The problem is that there is NO way to measure pollution on a per farm basis . Farm practices are different, Soils are different, environments are different so how do you do this ??? What pollution do you count ?

Yes, two farms whose boundary fence runs down to a waterway or one farm on one side of a river another on the other, will be a challenge all right. Perhaps not thought through all that well

GM has shown he is very good at accumulating wealth (money) but not so hot at spending it wisely.

His policies seem to be the same. Tax, Tax, Tax. Then a big Ummmmmmm.

New Zealand environment has already been seriously damaged by both Maori & Pakeha for 800 years.

* 76% of the entire landmass of New Zealand has been deforested of native forest.
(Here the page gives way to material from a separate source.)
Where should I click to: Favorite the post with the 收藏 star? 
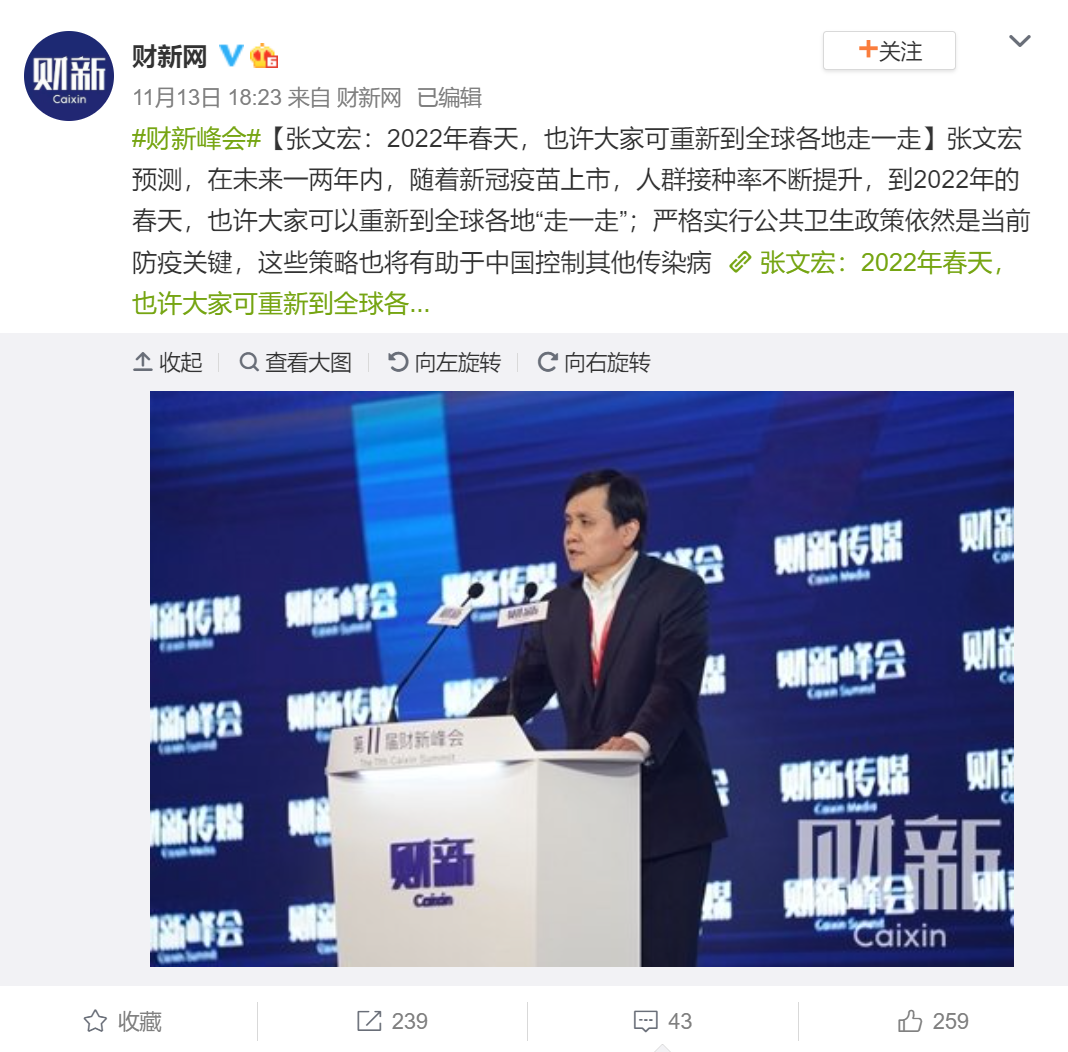(123, 1021)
* New Zealand is second only to Hawaii in proportion of native species lost.

* New Zealand has the most endangered & introduced species for any country in the world.
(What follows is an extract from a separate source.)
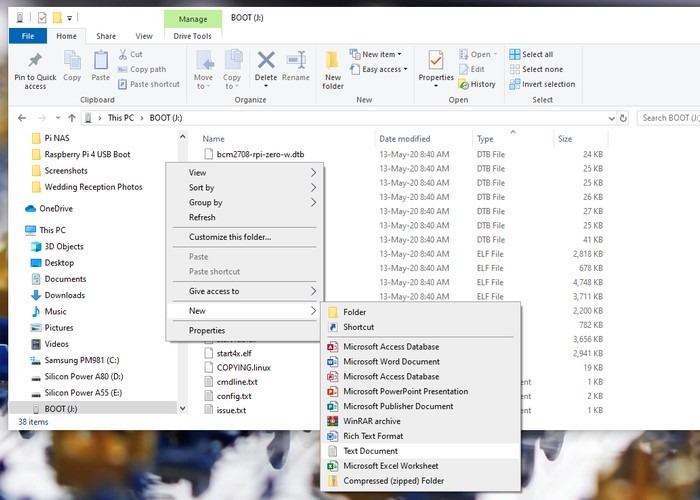Click Customize this folder in context menu
This screenshot has width=700, height=500.
230,237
* 50-60% of NZ's total native fauna are extinct.

* 90% of the original wetlands of New Zealand are gone.

* 60% of NZ's total waterways are polluted.

Your point?

Point is; our environment is not "clean and green" and that we (humans) have done immense damage.
Gareth M. is correct and has a strategy to partially address some of the issues, he needs to look at the urban issues as well - plastic waste, raw sewerage and heavily polluted runoff in the sea.
Aucklands Big Brown Backyard gets a big fail, why are we allowing more immigration when the infrastructure is hopelessly inadequate for the current lot. A shameful and disgusting mess for our so called economic (E.Coli) powerhouse.
http://www.nzherald.co.nz/nz/news/article.cfm?c_id=1&objectid=11785299
http://www.nzherald.co.nz/nz/news/article.cfm?c_id=1&objectid=11784545

Yes and considering our economy basically runs on poo, by that i mean cow/ sheep poo and also increasing amounts of tourist poo, its really no wonder our waterways are suffering. I am aware gains have been made and farm practices are improving, its just the amount of it that is the problem, coupled with fertilisers, and we can blame our ancestors for clearing so much land, that there is no real buffer/ filter.
Modern NZ seems hell bent on using as many plastic bags as humanly possible (just go to your local new world). And our waste per head is embarrassing.
The ace in our export or brand pack of cards is this primordial clean green "image". If word gets out that this is just poppycock, our apples and milk powder will be just like any other plebs on high st, no premium, no competitive edge.
INNOVATE, DIVERSIFY, Kiwi's have always been great at innovation, no thousand year old traditions to get tangled up in.
Effective management can only come with effective leadership, politicians are so fickle its all knee jerk reactions and populist tinkering. Cmon this is our country, our slice of paradise, why would we want to shit in our own nest!!!
I Thank Gareth for stepping forward and giving us an alternative to career politicians shuffling around parliament oooing and aaaring across the floor continually on the election cycle.
to quote John key.... "Get some guts!"